살아남기 RR: Saranamgi MR: Saranamgi
- Genre: Survival
- Author: Hyun Dong Han; Jung Wook Kim;
- Webtoon service: MiraeN (Korean); Asahi Shimbun (Japanese); No Starch Press (English);
- Original run: 2008 – present
- Volumes: 85
- Directed by: Yoko Furuya
- Music by: Tasuku Odaka
- Studio: Toei Animation
- Released: March 28, 2019
- Runtime: 1 minute

Surviving Science!

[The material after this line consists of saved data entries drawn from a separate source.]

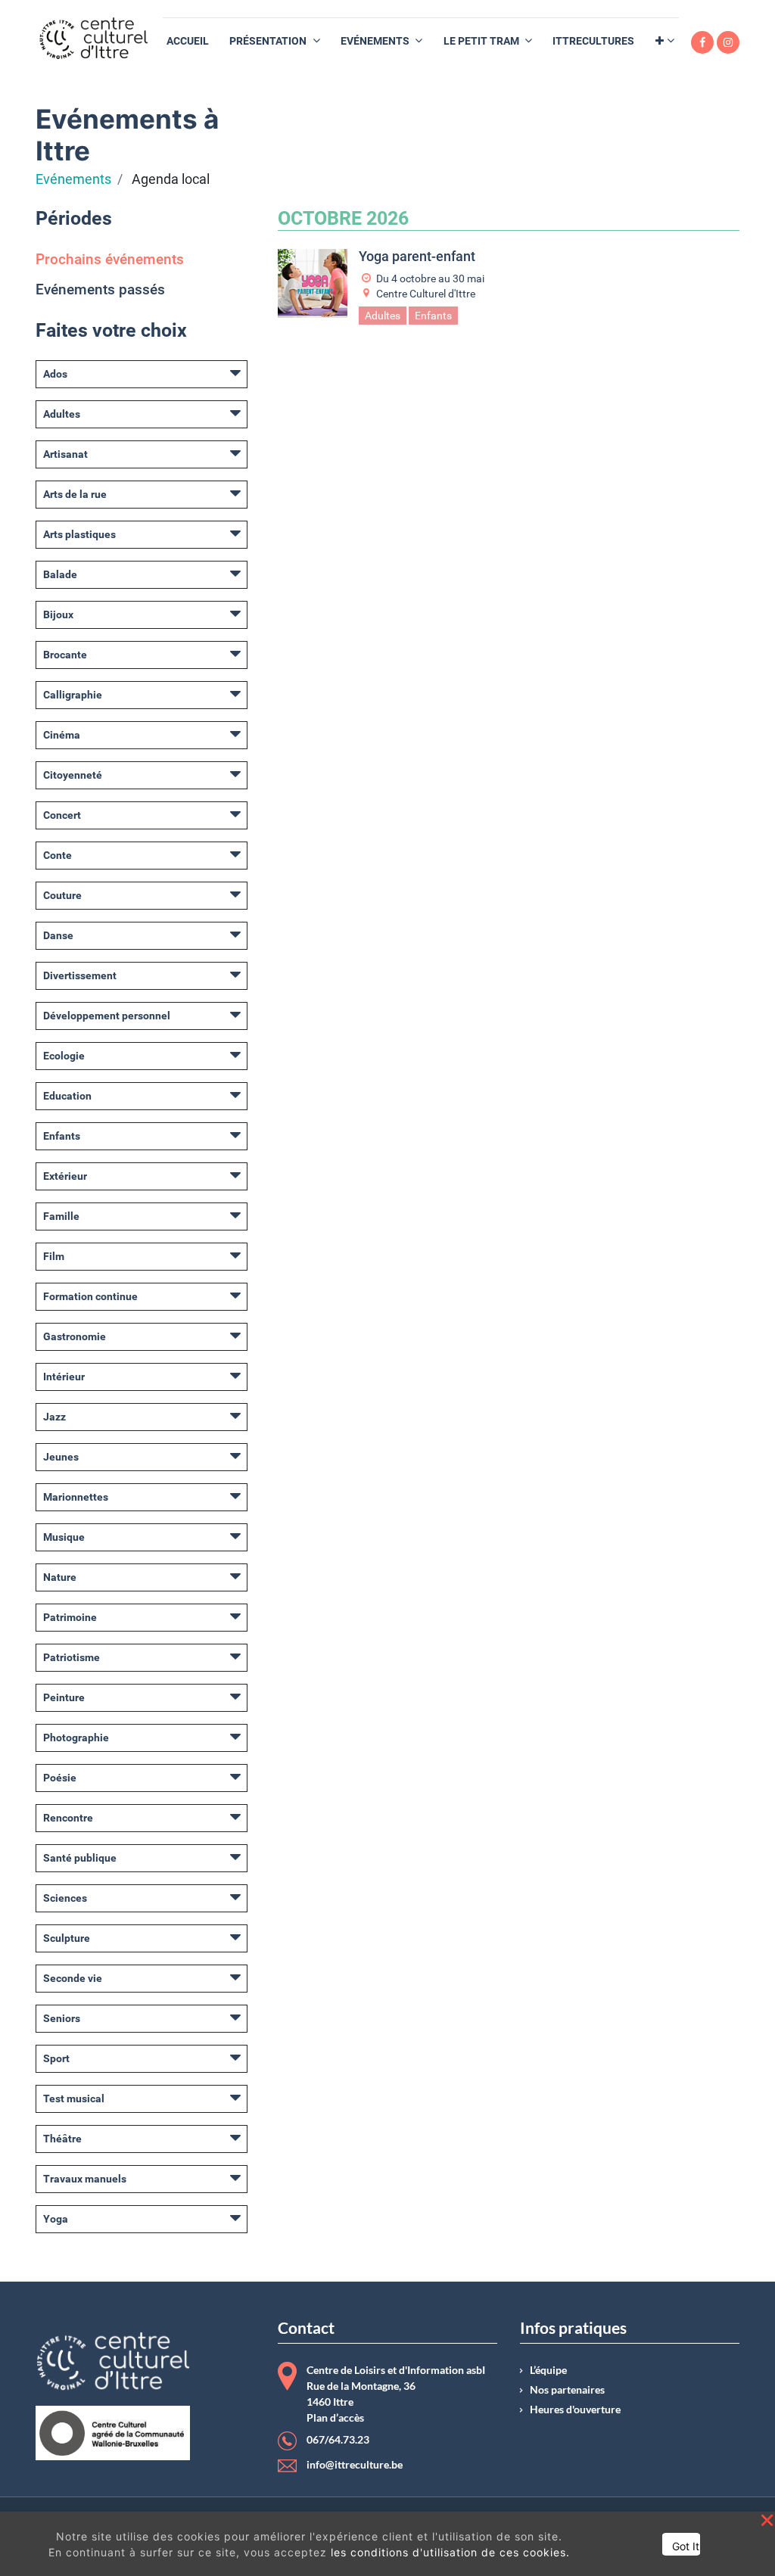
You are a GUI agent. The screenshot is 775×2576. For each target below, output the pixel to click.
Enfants (61, 1136)
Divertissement (80, 975)
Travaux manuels (84, 2179)
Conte (57, 855)
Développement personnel (106, 1016)
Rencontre (68, 1818)
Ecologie (64, 1056)
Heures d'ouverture (575, 2409)
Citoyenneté (72, 775)
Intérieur (64, 1376)
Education (67, 1096)
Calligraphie (72, 695)
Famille (61, 1216)
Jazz (54, 1417)
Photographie (76, 1737)
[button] (664, 41)
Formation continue (90, 1296)
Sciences (65, 1898)
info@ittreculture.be (355, 2465)
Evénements (73, 179)
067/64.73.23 (338, 2440)
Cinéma (61, 735)
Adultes (61, 414)
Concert (62, 815)
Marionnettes (75, 1497)
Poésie (59, 1778)
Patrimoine (70, 1617)
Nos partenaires (567, 2390)
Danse (58, 935)
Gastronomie (74, 1336)
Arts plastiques (79, 534)
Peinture (64, 1697)
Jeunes (61, 1457)
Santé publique (80, 1858)
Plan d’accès (335, 2418)
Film (53, 1256)
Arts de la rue (75, 494)
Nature (59, 1577)
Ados (55, 374)
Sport (56, 2058)
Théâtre (62, 2139)
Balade (60, 574)
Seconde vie (72, 1978)
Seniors (61, 2018)
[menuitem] (188, 41)
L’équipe (548, 2370)
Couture (62, 895)
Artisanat (65, 454)
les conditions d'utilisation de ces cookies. (450, 2552)
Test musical (73, 2098)
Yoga (55, 2219)
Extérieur (65, 1176)
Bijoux (58, 614)
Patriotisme (71, 1657)
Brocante (65, 655)
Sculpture (66, 1938)
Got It (685, 2546)
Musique (64, 1537)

Survival in Body
- Directed by: Mitsuru Nasukawa
- Written by: Isao Murayama
- Music by: Kei Yoshikawa
- Studio: Toei Animation; Gallop;
- Released: July 31, 2020

Shinkai no Survival!
- Directed by: Satoru Iriyoshi
- Written by: Isao Murayama
- Studio: Toei Animation; Gallop;
- Released: August 13, 2021

Surviving Science!
- Directed by: Masahiro Hosoda
- Written by: Isao Murayama
- Music by: Kei Yoshikawa
- Studio: Gallop
- Original network: NHK Educational TV
- Original run: October 6, 2024 – March 14, 2026
- Episodes: 19

= Survival (manhwa) =

South Korean manhwa series

Survival (科学漫画サバイバル) is a South Korean manhwa series by Hyun Dong Han and Jung Wook Kim. The Korean comic book series has been translated and have sold more than 28 million copies worldwide. The series also received several anime adaptations.

==Characters==
- Geo (ジオ)

- Pipi (ピピ)

- Kei (ケイ)

==Media==
===Anime===
An original net animation produced by Toei Animation was released online on March 28, 2019. Two anime films by Toei Animation and Gallop titled respectively Jintai no Survival! and Shinkai no Survival! were released between July 31, 2020, and August 13, 2021.

An anime television series adaptation was announced on February 16, 2024. The series is produced by NHK, NHK Enterprises and Toei Animation, animated by Gallop, and directed by Masahiro Hosoda, with Isao Murayama writing scripts, Gil Bo Noh designing the characters, and Kei Yoshikawa composing the music. It aired from October 6, 2024 to March 16, 2025 on NHK Educational TV. A second season aired from October 4, 2025 to March 14, 2026 on the same television network.

Jme TV is currently streaming the anime series alongside the first film in North America.